(Word and element location data)
— start —

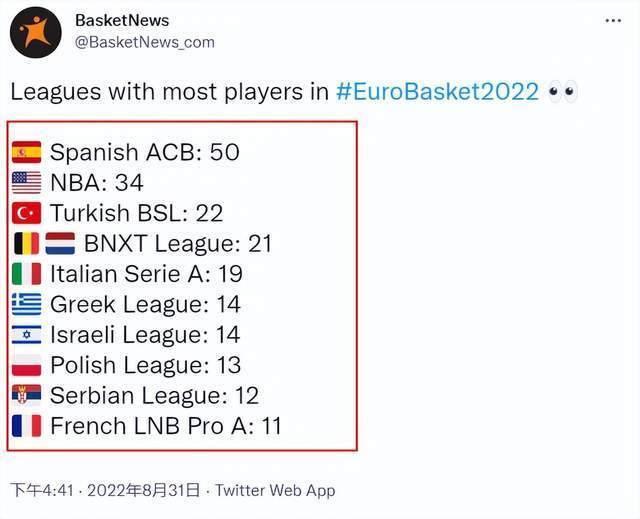Click the @BasketNews_com handle

(x=145, y=42)
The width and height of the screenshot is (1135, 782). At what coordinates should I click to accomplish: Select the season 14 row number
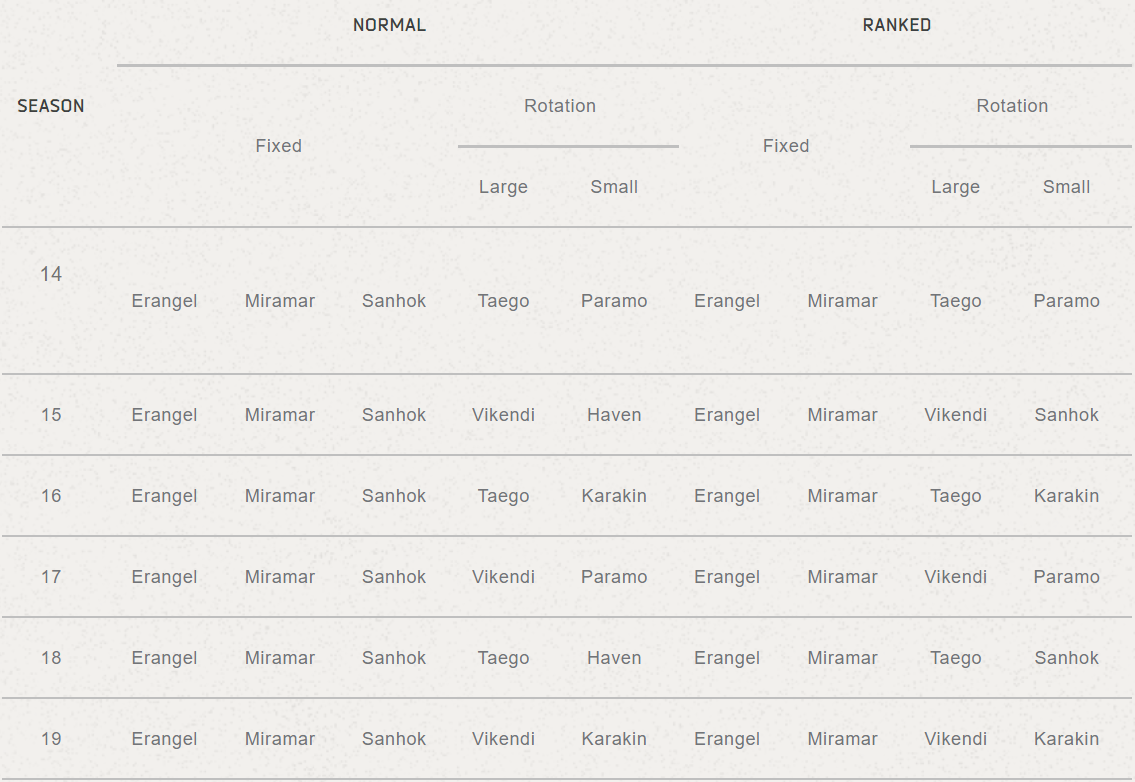tap(51, 274)
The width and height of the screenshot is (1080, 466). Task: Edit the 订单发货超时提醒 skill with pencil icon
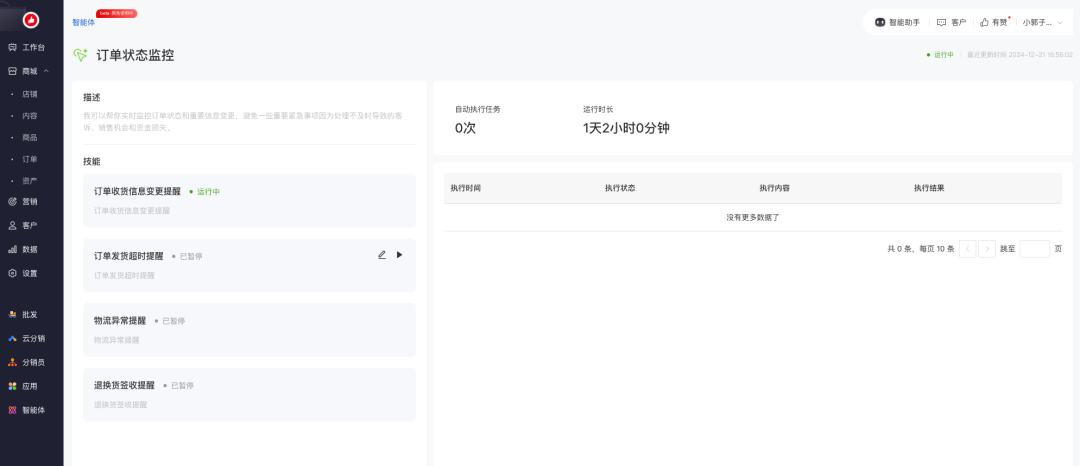tap(382, 255)
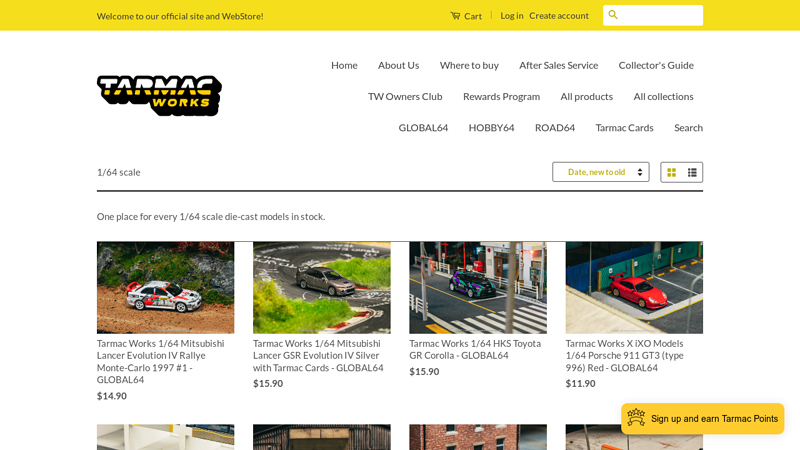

— end —

▶ [Goal]:
Can you pull out the lines of the data from the one containing "The width and height of the screenshot is (1080, 466)." through the end, both ends included, and repeat them exactly? Leave the pictures out of your answer.

▶ [Answer for this exercise]:
The width and height of the screenshot is (1080, 466). Task: Edit the 订单发货超时提醒 skill with pencil icon
tap(382, 255)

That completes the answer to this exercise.